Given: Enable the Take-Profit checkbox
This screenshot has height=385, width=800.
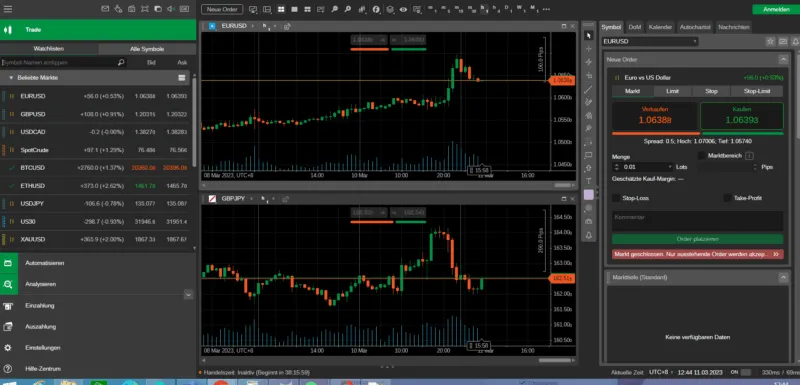Looking at the screenshot, I should point(728,197).
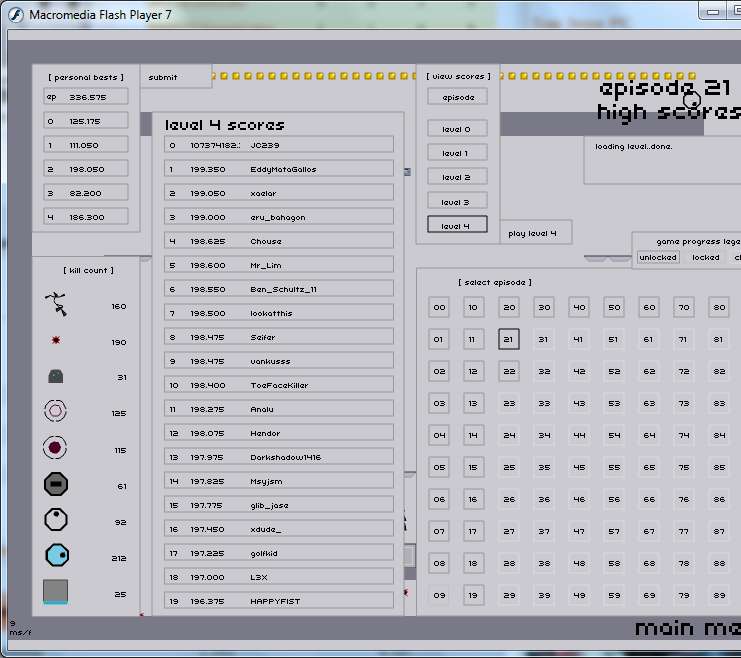Choose episode 00 in the select episode grid
The height and width of the screenshot is (658, 741).
(440, 307)
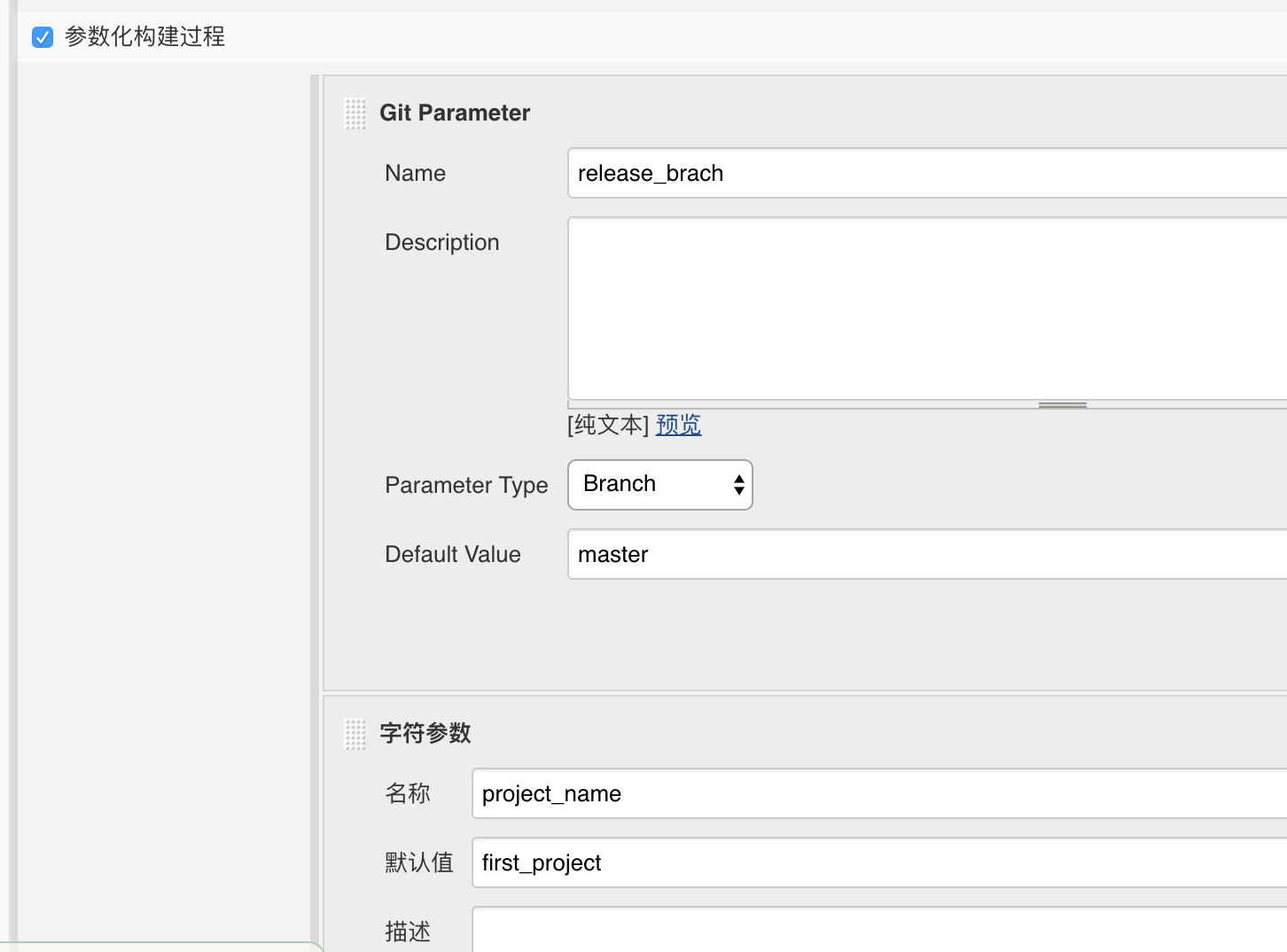Open the Parameter Type Branch dropdown

tap(660, 485)
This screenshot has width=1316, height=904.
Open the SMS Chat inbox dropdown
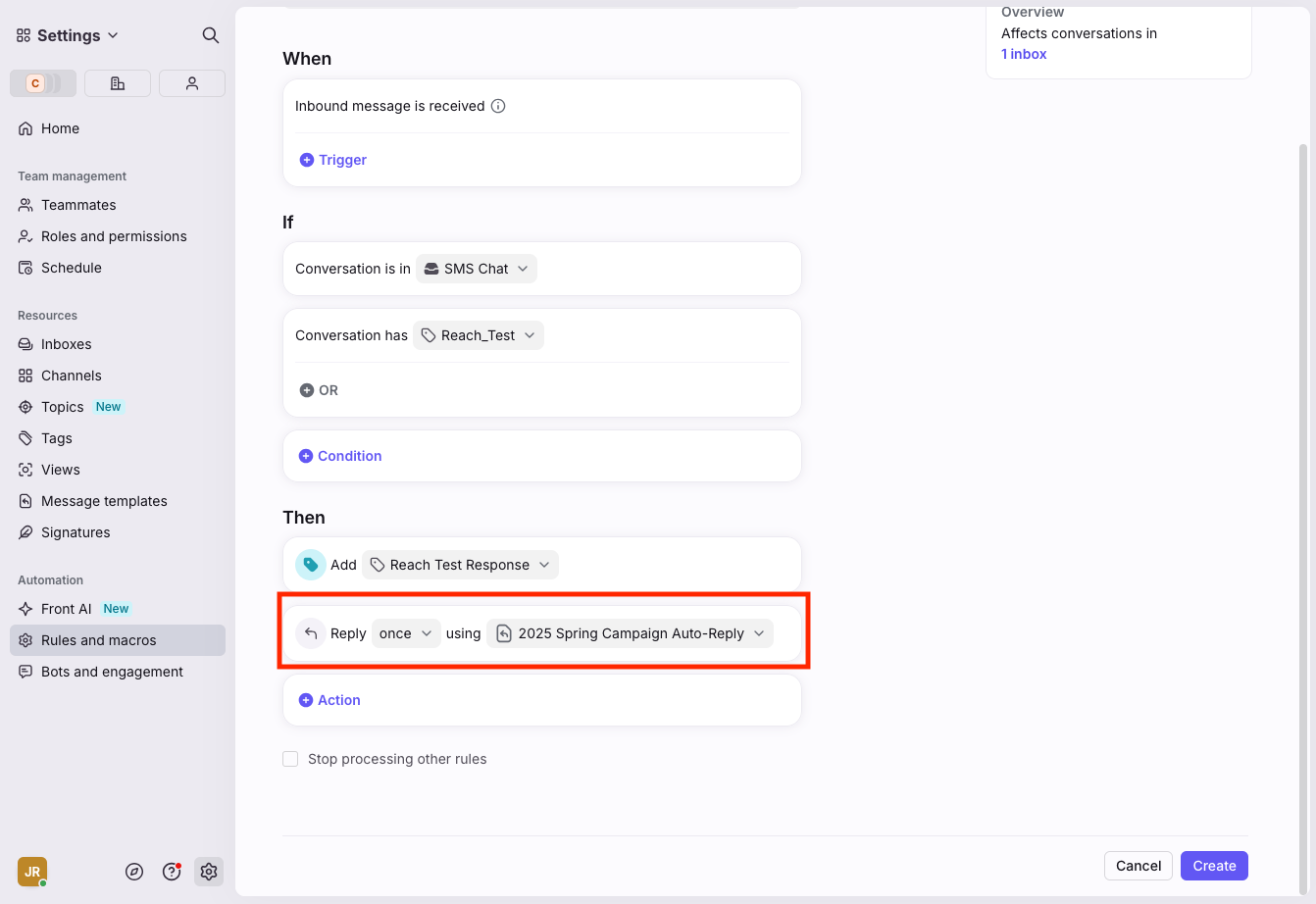(x=477, y=269)
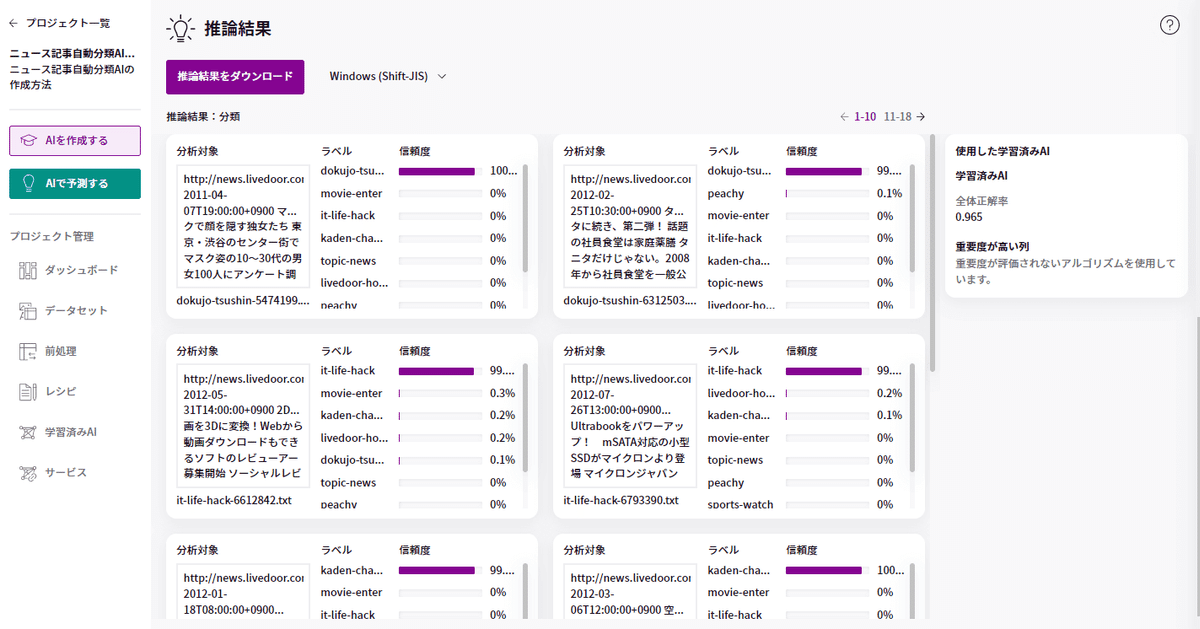The height and width of the screenshot is (629, 1200).
Task: Click the AIで予測する button
Action: (75, 184)
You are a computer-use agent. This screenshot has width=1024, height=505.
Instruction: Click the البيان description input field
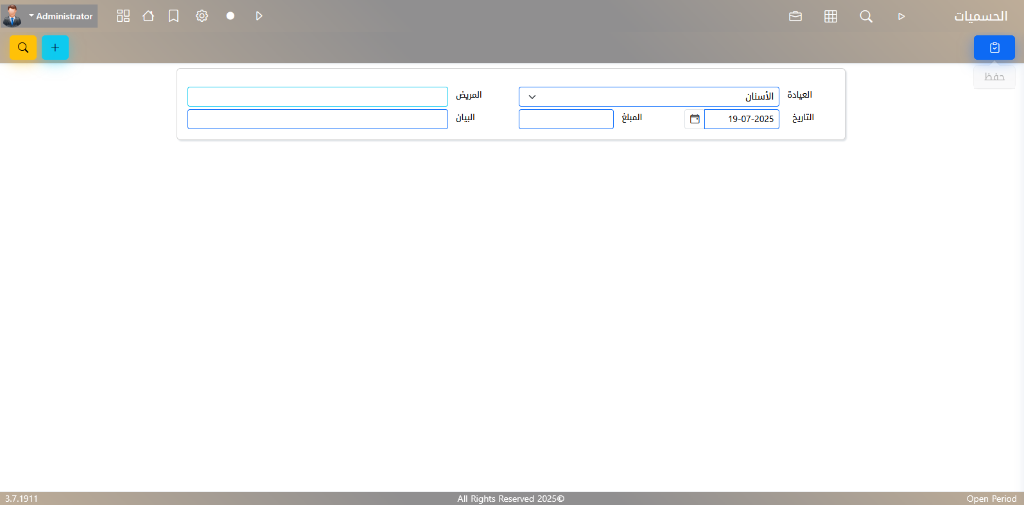[x=317, y=119]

Your task:
Copy each line above exactly, with no images.

Solution:
Given: Enable the Take-Profit checkbox
This screenshot has height=385, width=800.
Looking at the screenshot, I should point(728,197).
Choose episode 00 in the select episode grid
The height and width of the screenshot is (658, 741).
(440, 307)
Open the Parameter Type Branch dropdown

tap(660, 485)
This screenshot has width=1316, height=904.
Open the SMS Chat inbox dropdown
(x=477, y=269)
The height and width of the screenshot is (629, 1200).
Task: Click the AIで予測する button
Action: (75, 184)
You are a computer-use agent. This screenshot has width=1024, height=505.
Instruction: Click the البيان description input field
[x=317, y=119]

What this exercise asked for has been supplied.